Black Cuillin (zoom):
View across to Ladhar Bheinn:
As we made our way up the NW Top of Sgurr na Sgine we caught-up with a large group of third-year school children, accompanied by several teachers. All of the children were well-equipped and they seemed to be a well-matched group for fitness.
Ascent of NW top of Sgurr na Sgine:
I stopped to take a few photos at the NW Top and then continued on to reach the summit of Sgurr na Sgine.
View from slopes of NW Top:
View from the NW Top of Sgurr na Sgine:
Heading for the summit of Sgurr na Sgine:
Was nice to look down on Loch Hourn from Sgurr na Sgine.
Looking down to Skiary, Loch Hourn:
Was also nice to see the fantastic ridge between Sgurr na Sgine and Faochag, that we would be following next.
We didn’t spend too long at the summit as we were conscious of time – our bus picking us up at 18:00.
Malcolm at the summit of Sgurr na Sgine:
View from summit of Sgurr na Sgine:
View from summit of Sgurr na Sgine:
The Saddle from Sgurr na Sgine:
South Glen Shiel ridge from Sgurr na Sgine:
From the summit, we could see for miles. Even Ben Nevis looked to be clear of cloud.
Carn Mor Dearg and Ben Nevis from Sgurr na Sgine (zoom):
From the summit, we returned to the NW Top and then made our way along the Faochag ridge.
Looking back to Sgurr na Sgine from Faochag ridge:
Summit of Faochag:
View from Faochag:
From Faochag, we descended steeply back to the A97 road. The descent from Faochag was certainly tough on the old knees.
Looking back at descent from Faochag:
On reaching the Allt Mhalagain, we crossed via stepping-stones and then returned to the road to wait for our bus.
Faochag from Allt Mhalagain:
We reached the road at 17:55 – great timing!
Amazing, that despite being fairly experienced you can still be faced with challenging situations.

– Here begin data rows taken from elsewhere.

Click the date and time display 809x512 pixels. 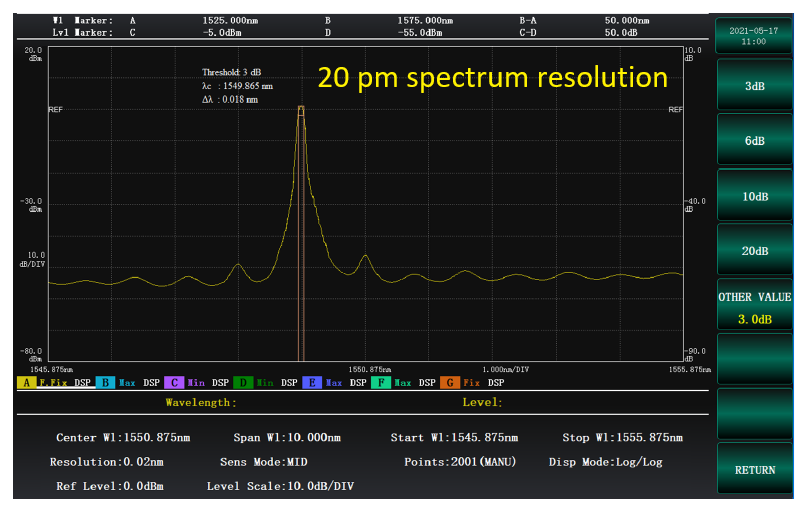(x=755, y=36)
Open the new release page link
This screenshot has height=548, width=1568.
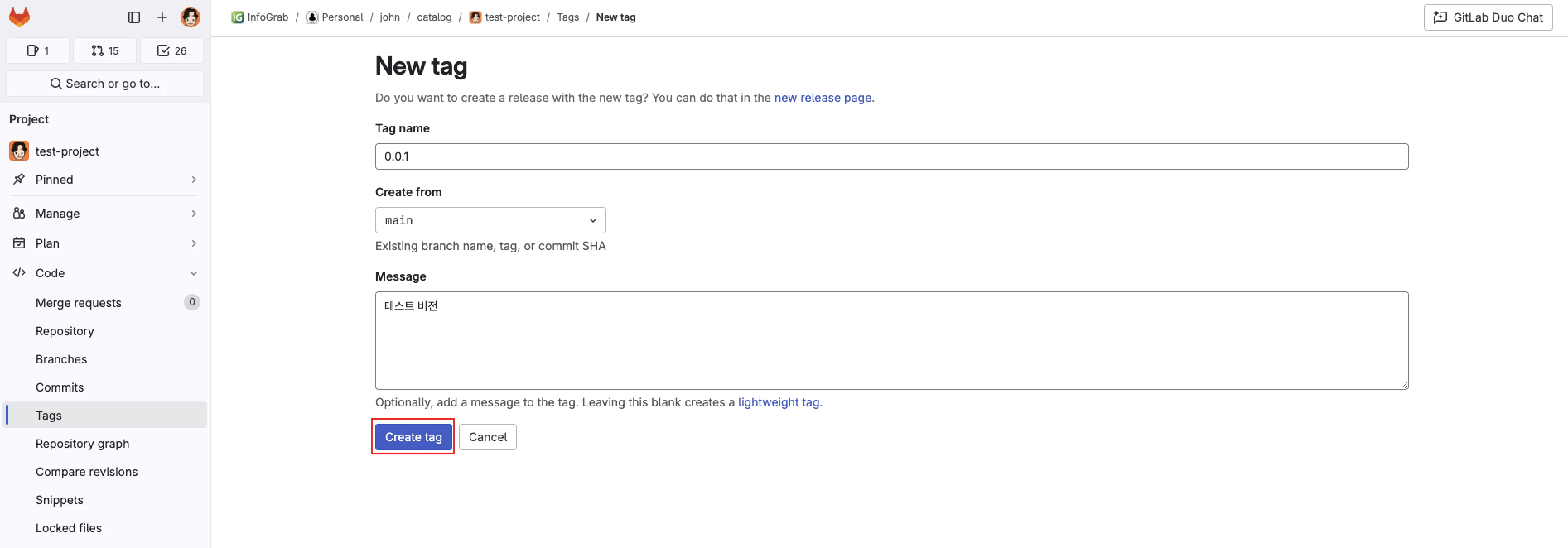click(x=823, y=98)
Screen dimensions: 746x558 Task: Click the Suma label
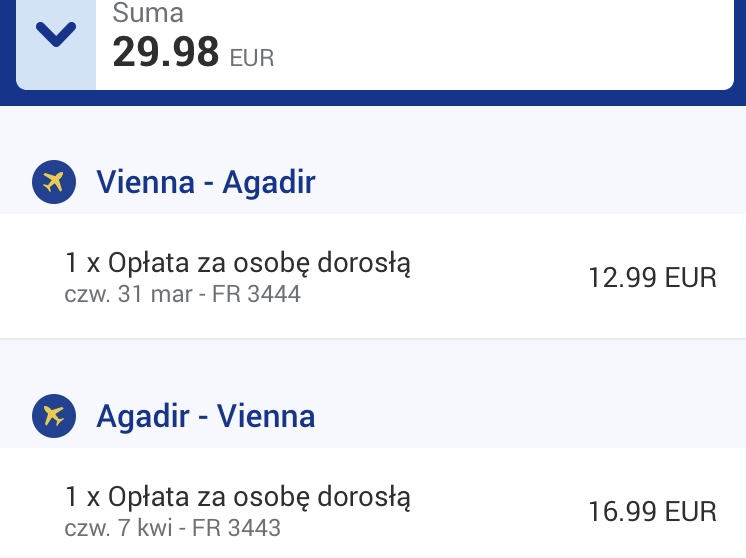click(147, 13)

On returning, I read the description of the Forcan Ridge on UK Climbing.
“Winter Climb I/II
About 400m of ascent along a ridge featuring a mix of blocky scrambles, snowslopes, an entertaining downclimb or abseil, narrow airy paths, grassy platforms, 'a cheval' snow ridges, and turfy cracks, depending on the prevailing snow conditions. Escapes from some technical moves are possible when under sound snow, or when bare. These escapes can be dangerous in poor snow conditions."
I think this description is pretty-good. Escapes from technical moves are dangerous in shitty snow and I was glad to have bailed-out before the entertaining downclimb or abseil.